Regarding @compmom comments about EC activities and their impact on admissions to elite colleges, I assure you that having a long list of EC is NOT necessarily a good thing. My S had a very strong averse reaction at even a slightest hint of having to do something just “for college admissions,” so I learned early on to keep my mouth shut. He and his older brother were influenced by Jackie Chen when they expressed their wish to take on Taekwondo. The fact that I used to teach martial arts when I was young probably influenced them in that direction, as well. He and his older brother were and still are archrivals in tennis since very young, and their favorite way to relax is watching various YouTube videos of tennis matches on their cell phones. S started Korean Club because he wants to learn the language and the culture, most likely influenced by K-pop music and dramas; he started Chess Club because he loves chess (he was a scholastic state chess champion in K-3 division and the highest rated chess player in the state at that time - long ago). So, no, he never did anything against his heart’s leaning (even those “imposed” activities that were required for NHS membership, he did gladly mainly because these activities gave him time a chance to be with best friends).
Someone posted a thread somewhere here in CC regarding how important the EC activities are or not. I think the quality matters more than the quantity. In fact, my S intentionally discarded many EC activities off and only used the ones that he’s been involved longer and more meaningfully. If S were to have just the music related activities, I wouldn’t have worried about the lack of “other” type of activities. For admissions to elite colleges, though, I’d imagine that the level of quality music related activities should be high.
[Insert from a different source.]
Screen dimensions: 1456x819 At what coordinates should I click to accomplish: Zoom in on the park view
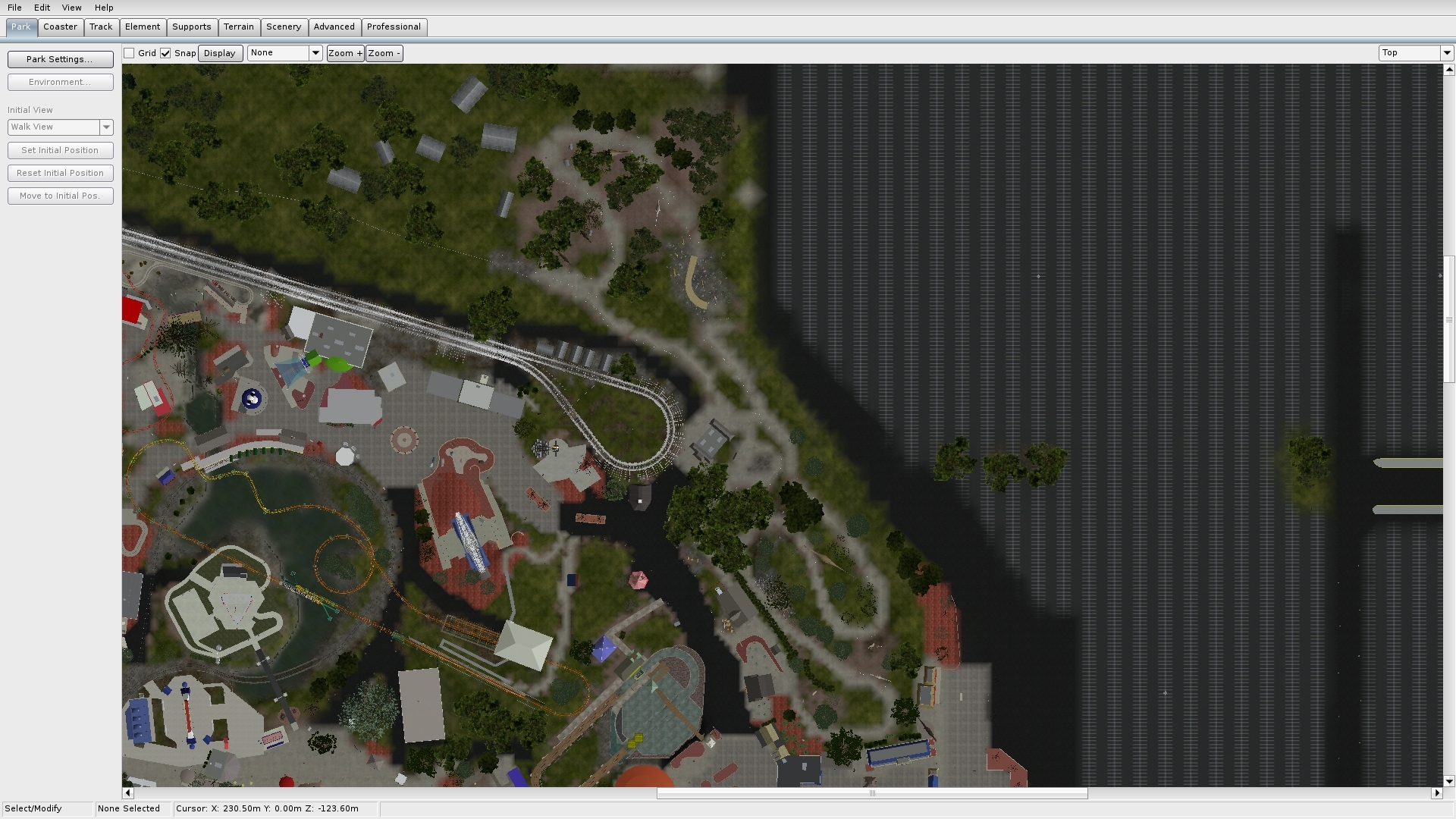[x=345, y=53]
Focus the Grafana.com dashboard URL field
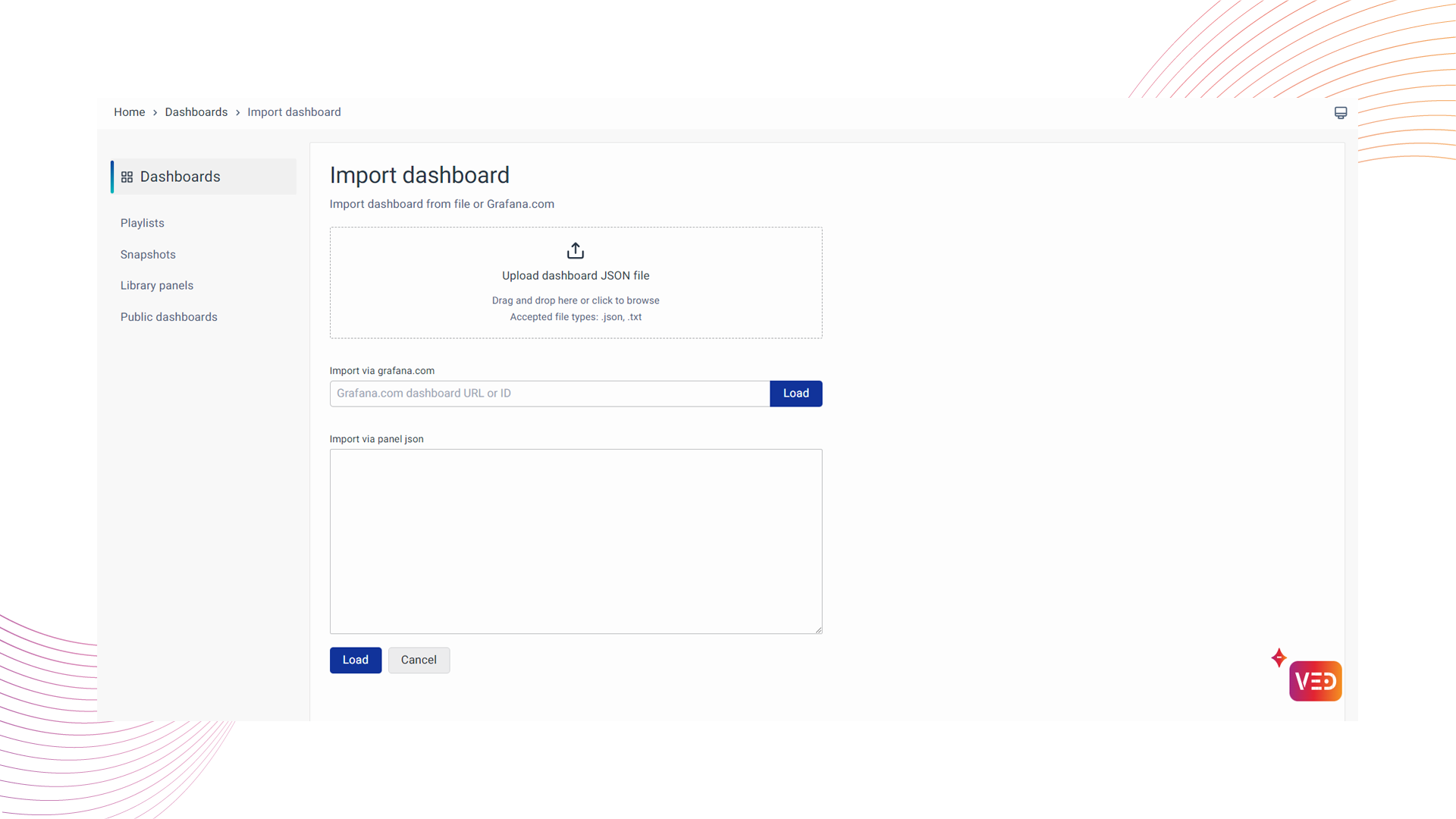The width and height of the screenshot is (1456, 819). (x=549, y=394)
One of my son’s best friends, to my son’s consternation, learned that he got rejected by every single elite colleges he applied to in spite of scoring the perfect ACT and SAT scores and with higher GPA than my son. His only options are now either Purdue or UCLA, both excellent schools, just not the schools of his dream. His music related activity was pretty much limited to his participation in his high school orchestra and the all state.
The bottomline is that EC’s should be built based on the child’s own long-term genuine interest as opposed to “for college.”